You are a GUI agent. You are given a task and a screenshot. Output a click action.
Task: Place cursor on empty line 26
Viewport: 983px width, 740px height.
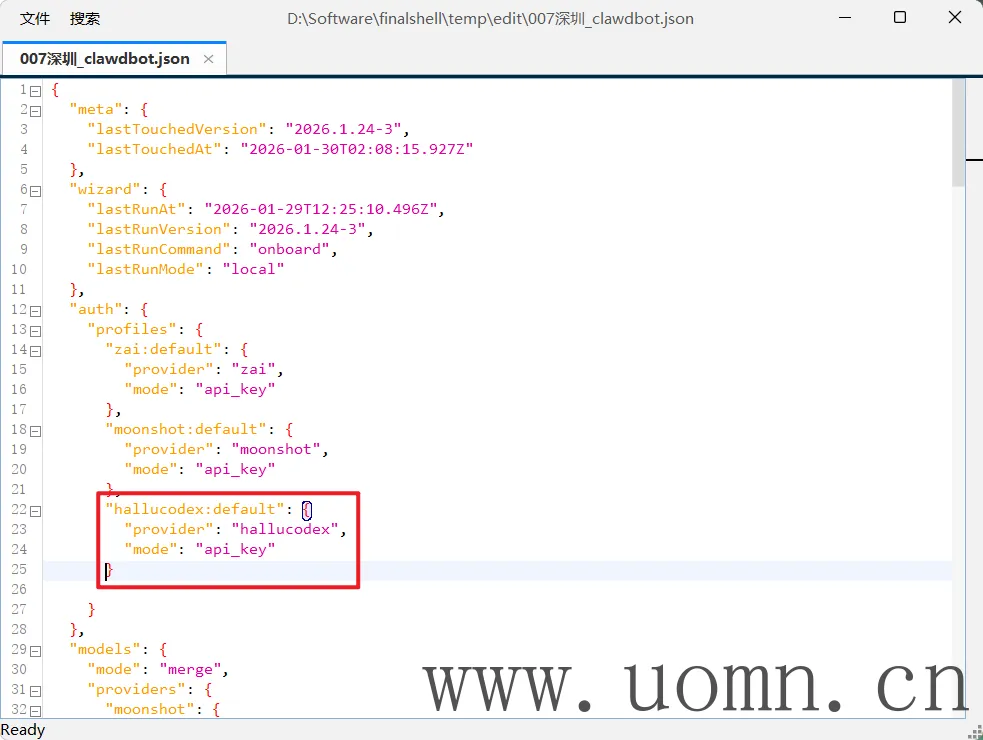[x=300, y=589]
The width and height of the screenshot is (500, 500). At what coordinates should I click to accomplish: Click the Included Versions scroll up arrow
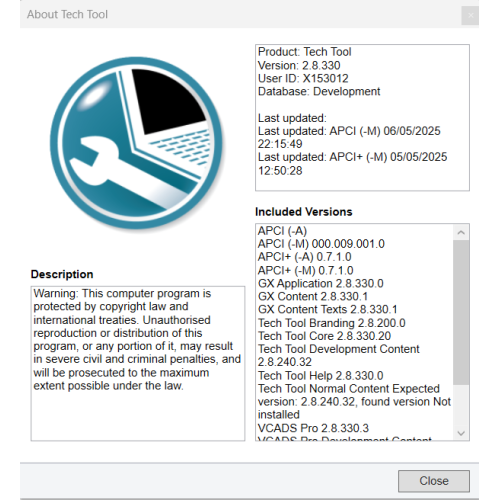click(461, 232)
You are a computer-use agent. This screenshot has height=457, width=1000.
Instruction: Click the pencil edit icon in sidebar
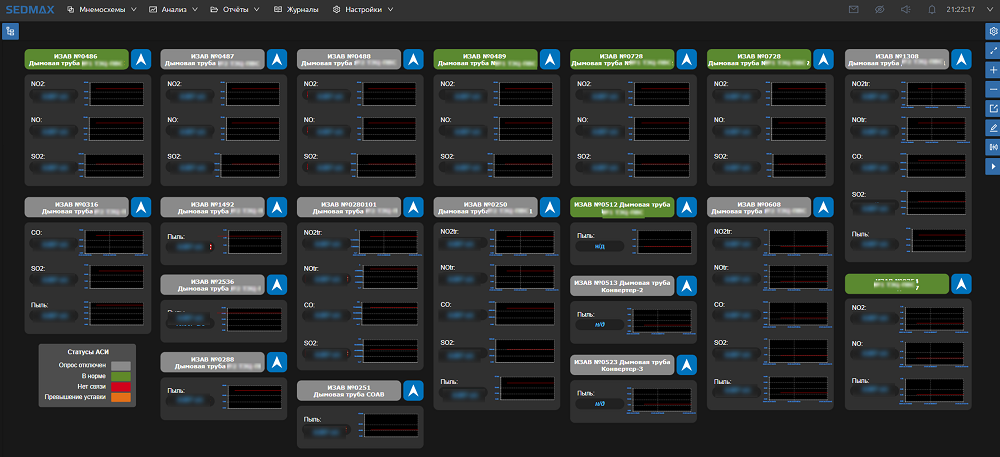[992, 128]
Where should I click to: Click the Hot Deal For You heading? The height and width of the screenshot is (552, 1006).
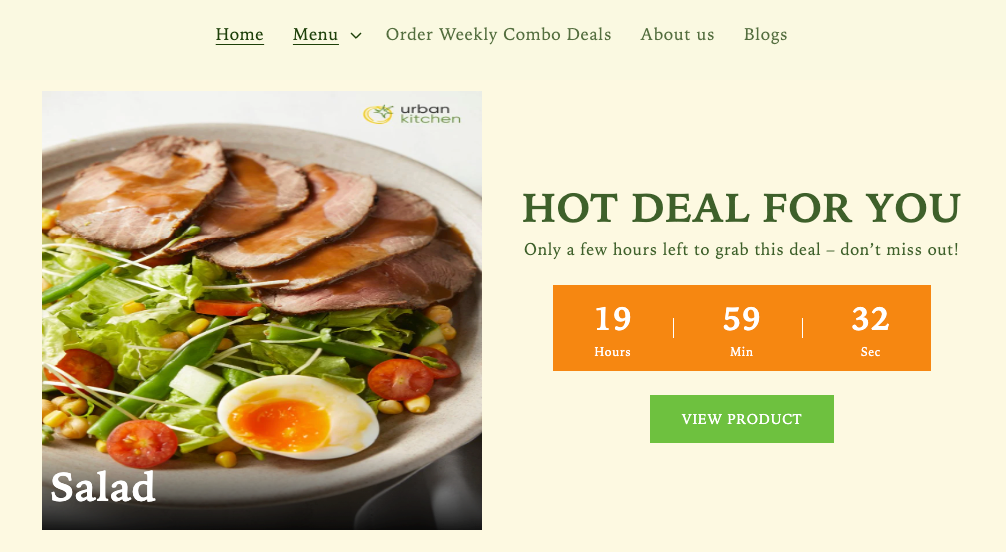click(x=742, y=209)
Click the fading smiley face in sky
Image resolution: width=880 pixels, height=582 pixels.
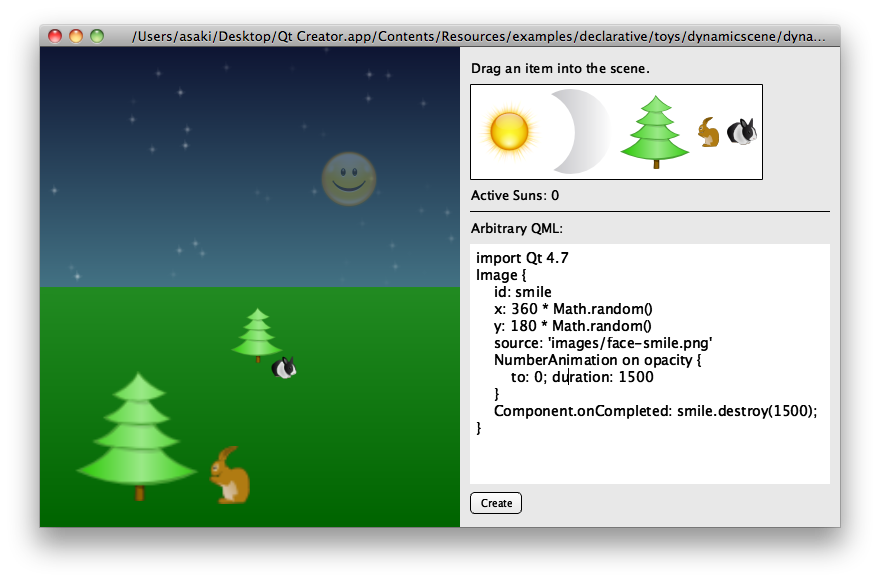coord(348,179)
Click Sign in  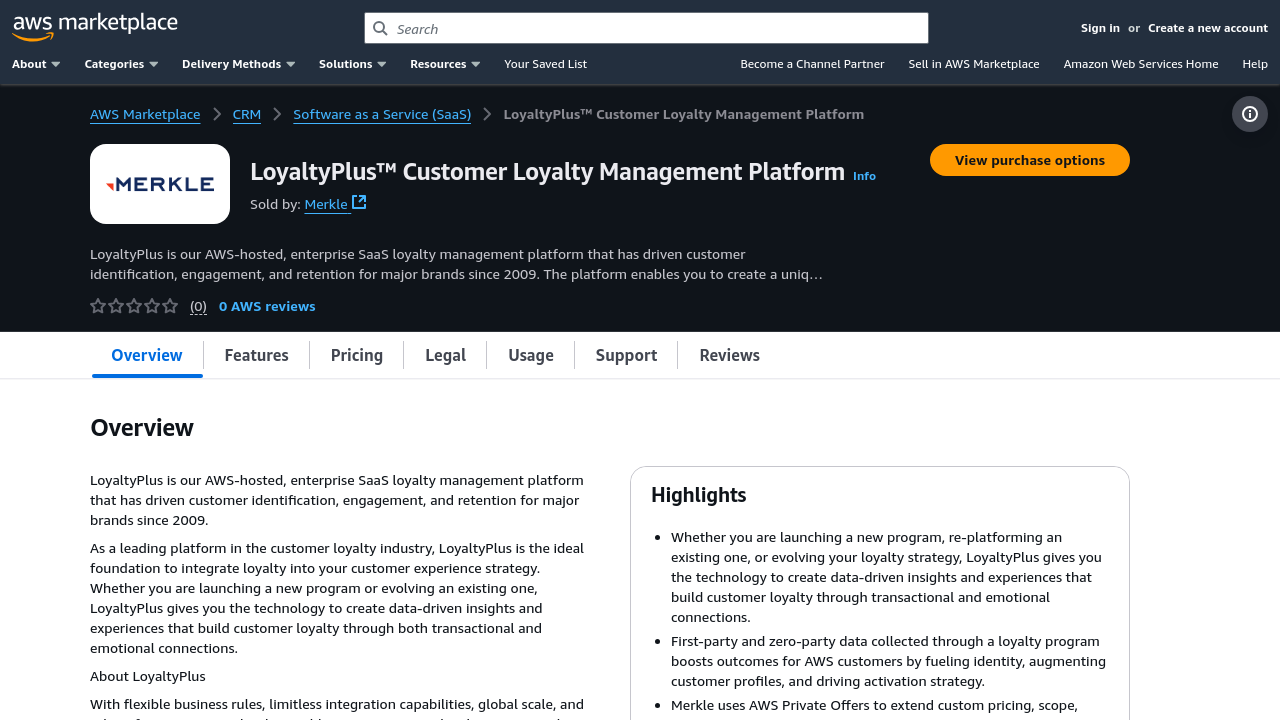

▶ Task item
Your answer should be one number: how many lines of the material include the word "agent".

▶ Answer box
2